_RECORDS FOR THE EXERCISE_

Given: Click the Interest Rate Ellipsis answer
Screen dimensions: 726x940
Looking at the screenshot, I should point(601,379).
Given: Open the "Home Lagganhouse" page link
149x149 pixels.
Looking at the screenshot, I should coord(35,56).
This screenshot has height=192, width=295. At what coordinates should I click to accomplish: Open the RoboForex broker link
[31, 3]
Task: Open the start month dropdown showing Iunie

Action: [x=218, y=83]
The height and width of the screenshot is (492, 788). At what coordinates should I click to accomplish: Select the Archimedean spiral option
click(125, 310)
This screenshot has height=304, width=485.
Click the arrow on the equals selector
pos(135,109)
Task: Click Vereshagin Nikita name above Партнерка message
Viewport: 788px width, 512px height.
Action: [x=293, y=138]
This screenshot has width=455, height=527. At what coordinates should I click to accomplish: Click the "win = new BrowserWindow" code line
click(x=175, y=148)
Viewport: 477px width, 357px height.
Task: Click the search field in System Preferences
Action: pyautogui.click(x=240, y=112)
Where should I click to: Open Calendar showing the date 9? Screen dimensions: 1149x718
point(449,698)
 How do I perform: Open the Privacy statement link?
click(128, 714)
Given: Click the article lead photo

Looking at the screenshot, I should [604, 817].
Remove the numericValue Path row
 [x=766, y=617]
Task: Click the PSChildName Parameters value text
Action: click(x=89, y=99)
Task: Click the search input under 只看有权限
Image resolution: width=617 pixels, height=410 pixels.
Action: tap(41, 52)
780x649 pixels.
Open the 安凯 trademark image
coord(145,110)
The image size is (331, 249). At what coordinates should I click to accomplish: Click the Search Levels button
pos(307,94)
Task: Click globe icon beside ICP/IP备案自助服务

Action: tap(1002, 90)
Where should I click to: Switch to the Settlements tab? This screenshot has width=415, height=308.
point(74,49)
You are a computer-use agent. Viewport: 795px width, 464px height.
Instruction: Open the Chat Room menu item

_REQUIREMENT_
Return every record, word for word.

_TASK ANSWER_
Given: Click the Interest Rate Ellipsis answer
Screen dimensions: 726x940
Looking at the screenshot, I should point(601,379).
Given: Open the "Home Lagganhouse" page link
149x149 pixels.
Looking at the screenshot, I should coord(35,56).
This screenshot has height=192, width=295. At what coordinates should I click to accomplish: Open the RoboForex broker link
[31, 3]
Task: Open the start month dropdown showing Iunie

Action: [x=218, y=83]
The height and width of the screenshot is (492, 788). At what coordinates should I click to accomplish: Select the Archimedean spiral option
click(125, 310)
This screenshot has height=304, width=485.
Click the arrow on the equals selector
pos(135,109)
Task: Click Vereshagin Nikita name above Партнерка message
Viewport: 788px width, 512px height.
Action: [x=293, y=138]
This screenshot has width=455, height=527. At what coordinates should I click to accomplish: Click the "win = new BrowserWindow" code line
click(x=175, y=148)
Viewport: 477px width, 357px height.
Task: Click the search field in System Preferences
Action: pyautogui.click(x=240, y=112)
Where should I click to: Open Calendar showing the date 9? Screen dimensions: 1149x718
point(449,698)
 How do I perform: Open the Privacy statement link?
click(128, 714)
Given: Click the article lead photo

Looking at the screenshot, I should [604, 817].
Remove the numericValue Path row
 [x=766, y=617]
Task: Click the PSChildName Parameters value text
Action: click(x=89, y=99)
Task: Click the search input under 只看有权限
Image resolution: width=617 pixels, height=410 pixels.
Action: tap(41, 52)
780x649 pixels.
Open the 安凯 trademark image
coord(145,110)
The image size is (331, 249). At what coordinates should I click to accomplish: Click the Search Levels button
pos(307,94)
Task: Click globe icon beside ICP/IP备案自助服务

Action: tap(1002, 90)
Where should I click to: Switch to the Settlements tab? This screenshot has width=415, height=308.
point(74,49)
You are a computer-use agent. Viewport: 795px width, 464px height.
Instruction: Open the Chat Room menu item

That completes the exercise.